TASK REQUIREMENTS
Whenever the word "right" appears in a line of the data below, copy that line.

MATERIAL FOR THIS TASK
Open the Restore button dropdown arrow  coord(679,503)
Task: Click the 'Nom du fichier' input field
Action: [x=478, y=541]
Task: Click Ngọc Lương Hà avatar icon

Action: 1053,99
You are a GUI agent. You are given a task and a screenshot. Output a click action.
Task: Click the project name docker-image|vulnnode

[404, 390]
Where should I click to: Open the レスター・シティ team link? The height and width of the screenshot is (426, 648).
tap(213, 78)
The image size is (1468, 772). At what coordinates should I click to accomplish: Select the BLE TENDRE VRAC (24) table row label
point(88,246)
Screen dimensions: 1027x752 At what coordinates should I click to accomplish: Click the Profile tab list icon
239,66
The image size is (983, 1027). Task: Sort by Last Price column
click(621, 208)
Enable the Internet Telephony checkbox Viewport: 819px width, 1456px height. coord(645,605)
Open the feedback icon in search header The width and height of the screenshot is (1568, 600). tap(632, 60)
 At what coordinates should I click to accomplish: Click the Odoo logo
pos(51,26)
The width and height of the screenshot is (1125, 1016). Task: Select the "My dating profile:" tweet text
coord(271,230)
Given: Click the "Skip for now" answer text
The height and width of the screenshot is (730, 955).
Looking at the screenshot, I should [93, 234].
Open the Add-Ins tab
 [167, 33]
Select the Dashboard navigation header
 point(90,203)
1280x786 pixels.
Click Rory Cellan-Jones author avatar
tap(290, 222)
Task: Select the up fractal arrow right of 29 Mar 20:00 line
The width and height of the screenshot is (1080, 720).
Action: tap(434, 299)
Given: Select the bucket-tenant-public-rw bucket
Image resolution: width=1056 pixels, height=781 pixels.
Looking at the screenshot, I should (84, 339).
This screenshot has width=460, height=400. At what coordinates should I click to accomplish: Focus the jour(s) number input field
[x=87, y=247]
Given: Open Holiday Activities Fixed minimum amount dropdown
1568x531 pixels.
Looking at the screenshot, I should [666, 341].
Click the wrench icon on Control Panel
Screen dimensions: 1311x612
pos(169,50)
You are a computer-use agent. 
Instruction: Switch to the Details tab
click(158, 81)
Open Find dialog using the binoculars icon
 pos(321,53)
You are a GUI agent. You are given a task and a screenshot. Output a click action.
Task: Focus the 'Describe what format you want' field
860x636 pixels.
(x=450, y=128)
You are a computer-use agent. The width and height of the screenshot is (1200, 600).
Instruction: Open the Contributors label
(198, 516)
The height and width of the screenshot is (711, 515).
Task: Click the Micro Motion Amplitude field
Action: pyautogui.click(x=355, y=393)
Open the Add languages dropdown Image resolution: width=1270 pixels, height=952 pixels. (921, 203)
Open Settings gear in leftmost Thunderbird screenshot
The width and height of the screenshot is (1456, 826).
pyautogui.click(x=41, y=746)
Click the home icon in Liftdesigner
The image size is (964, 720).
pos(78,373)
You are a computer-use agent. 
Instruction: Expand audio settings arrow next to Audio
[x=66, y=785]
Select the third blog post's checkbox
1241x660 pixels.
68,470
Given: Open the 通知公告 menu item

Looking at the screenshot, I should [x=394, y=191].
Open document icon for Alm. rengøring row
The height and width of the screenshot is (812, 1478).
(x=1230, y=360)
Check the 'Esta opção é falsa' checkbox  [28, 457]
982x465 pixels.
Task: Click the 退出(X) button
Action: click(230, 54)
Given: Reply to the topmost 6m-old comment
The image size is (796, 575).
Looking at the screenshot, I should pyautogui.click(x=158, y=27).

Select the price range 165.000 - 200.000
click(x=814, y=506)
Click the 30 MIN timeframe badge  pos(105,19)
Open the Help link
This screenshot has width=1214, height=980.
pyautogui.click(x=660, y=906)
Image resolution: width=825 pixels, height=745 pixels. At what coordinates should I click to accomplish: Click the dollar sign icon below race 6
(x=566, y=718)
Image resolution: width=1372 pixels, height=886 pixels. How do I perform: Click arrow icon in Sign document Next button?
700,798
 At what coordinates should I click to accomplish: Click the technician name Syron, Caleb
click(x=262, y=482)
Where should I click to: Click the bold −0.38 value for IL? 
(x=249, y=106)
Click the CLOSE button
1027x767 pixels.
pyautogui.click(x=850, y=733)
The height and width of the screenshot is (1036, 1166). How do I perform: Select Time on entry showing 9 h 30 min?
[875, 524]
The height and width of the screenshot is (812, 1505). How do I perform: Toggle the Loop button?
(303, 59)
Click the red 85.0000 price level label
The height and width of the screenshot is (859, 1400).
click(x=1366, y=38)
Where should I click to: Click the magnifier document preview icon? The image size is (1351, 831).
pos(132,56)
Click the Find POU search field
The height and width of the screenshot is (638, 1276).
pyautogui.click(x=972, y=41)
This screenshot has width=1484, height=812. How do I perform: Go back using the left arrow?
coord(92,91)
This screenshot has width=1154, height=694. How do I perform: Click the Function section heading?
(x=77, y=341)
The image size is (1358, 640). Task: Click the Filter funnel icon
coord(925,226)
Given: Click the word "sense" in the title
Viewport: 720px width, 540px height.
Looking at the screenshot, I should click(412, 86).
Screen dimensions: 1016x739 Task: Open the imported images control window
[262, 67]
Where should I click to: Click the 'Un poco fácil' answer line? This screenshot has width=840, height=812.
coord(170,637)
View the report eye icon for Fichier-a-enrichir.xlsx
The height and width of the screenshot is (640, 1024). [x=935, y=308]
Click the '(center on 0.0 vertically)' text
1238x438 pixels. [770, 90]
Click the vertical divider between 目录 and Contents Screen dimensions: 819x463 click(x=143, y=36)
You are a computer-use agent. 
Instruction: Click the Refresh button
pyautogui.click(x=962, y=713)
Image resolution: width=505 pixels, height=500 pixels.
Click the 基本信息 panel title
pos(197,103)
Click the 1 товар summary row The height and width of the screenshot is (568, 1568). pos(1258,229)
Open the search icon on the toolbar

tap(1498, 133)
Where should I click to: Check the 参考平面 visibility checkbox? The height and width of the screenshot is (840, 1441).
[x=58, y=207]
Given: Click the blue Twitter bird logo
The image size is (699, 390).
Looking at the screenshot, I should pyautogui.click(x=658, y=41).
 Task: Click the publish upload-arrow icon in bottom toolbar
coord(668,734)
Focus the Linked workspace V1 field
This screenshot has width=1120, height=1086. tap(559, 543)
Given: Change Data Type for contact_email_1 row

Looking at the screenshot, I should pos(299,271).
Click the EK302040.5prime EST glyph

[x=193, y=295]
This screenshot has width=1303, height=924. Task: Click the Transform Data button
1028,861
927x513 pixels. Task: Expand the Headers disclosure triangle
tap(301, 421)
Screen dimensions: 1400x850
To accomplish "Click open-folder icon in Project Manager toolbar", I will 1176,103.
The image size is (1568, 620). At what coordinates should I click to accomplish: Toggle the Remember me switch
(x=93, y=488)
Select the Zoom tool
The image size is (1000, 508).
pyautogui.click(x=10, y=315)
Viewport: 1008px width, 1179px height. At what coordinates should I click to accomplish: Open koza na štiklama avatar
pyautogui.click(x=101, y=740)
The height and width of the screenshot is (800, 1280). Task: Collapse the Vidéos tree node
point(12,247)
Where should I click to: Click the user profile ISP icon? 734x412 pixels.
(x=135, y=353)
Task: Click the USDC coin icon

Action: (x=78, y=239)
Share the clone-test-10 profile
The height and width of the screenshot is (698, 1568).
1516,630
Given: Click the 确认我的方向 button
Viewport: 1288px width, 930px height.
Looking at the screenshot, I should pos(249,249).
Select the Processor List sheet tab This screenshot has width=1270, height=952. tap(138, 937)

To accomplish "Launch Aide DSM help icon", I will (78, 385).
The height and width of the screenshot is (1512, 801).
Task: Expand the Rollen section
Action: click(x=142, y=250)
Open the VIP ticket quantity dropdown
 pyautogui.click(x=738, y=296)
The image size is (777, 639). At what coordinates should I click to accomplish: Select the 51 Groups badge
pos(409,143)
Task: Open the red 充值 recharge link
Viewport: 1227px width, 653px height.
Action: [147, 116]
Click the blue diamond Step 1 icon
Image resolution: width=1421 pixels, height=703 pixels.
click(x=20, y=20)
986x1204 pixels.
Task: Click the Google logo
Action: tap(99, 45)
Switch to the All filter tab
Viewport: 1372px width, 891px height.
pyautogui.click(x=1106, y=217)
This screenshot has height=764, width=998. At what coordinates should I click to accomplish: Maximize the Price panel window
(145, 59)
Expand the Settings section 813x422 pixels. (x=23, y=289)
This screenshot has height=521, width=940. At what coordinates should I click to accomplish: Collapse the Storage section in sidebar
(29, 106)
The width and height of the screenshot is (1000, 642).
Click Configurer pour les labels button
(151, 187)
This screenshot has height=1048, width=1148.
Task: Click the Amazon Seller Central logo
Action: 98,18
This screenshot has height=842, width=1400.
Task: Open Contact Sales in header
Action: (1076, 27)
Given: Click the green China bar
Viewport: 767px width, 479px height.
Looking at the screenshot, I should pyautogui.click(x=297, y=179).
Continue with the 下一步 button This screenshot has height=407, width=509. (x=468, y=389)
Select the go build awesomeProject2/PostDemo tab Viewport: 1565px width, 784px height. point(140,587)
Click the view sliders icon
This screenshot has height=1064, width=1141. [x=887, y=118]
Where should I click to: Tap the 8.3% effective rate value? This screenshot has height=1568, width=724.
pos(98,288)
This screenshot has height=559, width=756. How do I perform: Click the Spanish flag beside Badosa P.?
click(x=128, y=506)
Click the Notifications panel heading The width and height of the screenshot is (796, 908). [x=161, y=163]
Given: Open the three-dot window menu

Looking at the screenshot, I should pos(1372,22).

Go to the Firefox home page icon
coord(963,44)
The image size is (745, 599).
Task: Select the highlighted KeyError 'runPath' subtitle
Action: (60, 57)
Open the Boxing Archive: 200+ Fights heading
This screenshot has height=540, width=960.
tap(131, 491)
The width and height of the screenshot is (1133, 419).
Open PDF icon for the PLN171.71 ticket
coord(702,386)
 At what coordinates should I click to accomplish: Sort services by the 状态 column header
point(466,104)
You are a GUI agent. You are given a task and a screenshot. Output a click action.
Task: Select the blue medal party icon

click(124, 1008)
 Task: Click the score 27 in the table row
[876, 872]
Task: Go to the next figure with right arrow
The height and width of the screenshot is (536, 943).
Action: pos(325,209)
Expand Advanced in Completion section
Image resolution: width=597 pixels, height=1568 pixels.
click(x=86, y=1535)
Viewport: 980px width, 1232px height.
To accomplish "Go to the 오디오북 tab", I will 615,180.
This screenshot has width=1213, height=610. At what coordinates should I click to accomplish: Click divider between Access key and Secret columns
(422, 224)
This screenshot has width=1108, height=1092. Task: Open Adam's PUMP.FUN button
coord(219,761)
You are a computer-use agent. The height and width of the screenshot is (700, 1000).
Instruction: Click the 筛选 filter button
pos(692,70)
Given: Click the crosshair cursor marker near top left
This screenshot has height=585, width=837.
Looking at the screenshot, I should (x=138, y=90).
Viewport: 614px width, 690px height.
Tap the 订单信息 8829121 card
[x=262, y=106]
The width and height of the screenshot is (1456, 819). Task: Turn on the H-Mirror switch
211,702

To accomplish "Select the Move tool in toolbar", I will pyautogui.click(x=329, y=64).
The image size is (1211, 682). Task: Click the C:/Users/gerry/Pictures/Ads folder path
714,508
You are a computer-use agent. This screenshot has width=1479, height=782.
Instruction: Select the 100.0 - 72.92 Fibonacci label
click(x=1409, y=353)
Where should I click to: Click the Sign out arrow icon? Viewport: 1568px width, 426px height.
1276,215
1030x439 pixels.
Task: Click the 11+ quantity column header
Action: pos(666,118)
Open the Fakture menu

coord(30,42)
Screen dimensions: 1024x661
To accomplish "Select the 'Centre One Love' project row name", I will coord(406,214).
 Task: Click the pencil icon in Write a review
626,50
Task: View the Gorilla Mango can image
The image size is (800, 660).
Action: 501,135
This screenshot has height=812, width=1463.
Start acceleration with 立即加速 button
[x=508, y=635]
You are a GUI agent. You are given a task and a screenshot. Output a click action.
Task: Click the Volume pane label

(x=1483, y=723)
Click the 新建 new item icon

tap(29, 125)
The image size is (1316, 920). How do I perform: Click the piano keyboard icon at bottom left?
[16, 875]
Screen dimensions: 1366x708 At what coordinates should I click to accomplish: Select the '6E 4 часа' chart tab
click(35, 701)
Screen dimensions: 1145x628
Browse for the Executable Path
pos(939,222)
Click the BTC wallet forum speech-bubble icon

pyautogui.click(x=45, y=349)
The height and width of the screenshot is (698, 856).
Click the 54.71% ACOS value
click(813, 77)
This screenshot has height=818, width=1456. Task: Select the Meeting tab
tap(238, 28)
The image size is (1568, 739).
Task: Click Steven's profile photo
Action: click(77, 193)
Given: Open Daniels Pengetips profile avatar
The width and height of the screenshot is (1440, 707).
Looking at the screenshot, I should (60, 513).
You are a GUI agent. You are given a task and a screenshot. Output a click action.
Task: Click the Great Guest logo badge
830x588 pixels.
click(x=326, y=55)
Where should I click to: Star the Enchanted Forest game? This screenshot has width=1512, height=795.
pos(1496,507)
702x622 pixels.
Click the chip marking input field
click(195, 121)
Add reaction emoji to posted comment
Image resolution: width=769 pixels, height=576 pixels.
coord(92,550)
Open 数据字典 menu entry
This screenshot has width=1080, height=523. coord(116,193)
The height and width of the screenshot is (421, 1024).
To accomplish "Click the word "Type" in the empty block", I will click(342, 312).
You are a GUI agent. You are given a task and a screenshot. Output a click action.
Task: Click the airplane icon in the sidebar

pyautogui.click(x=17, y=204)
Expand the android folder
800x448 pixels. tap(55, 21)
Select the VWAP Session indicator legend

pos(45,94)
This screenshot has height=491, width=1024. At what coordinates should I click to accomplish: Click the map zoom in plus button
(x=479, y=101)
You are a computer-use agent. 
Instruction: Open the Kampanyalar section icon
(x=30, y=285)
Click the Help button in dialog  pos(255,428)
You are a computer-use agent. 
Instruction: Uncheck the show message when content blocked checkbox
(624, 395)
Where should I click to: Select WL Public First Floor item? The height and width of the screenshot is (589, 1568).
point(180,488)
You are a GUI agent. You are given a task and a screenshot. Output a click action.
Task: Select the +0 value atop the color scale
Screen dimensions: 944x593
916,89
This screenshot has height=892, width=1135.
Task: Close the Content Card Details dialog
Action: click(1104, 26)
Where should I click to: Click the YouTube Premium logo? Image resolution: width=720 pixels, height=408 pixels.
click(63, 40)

ANSWER SECTION
Task: Select the up fractal arrow right of 29 Mar 20:00 line
Task: Go to the next figure with right arrow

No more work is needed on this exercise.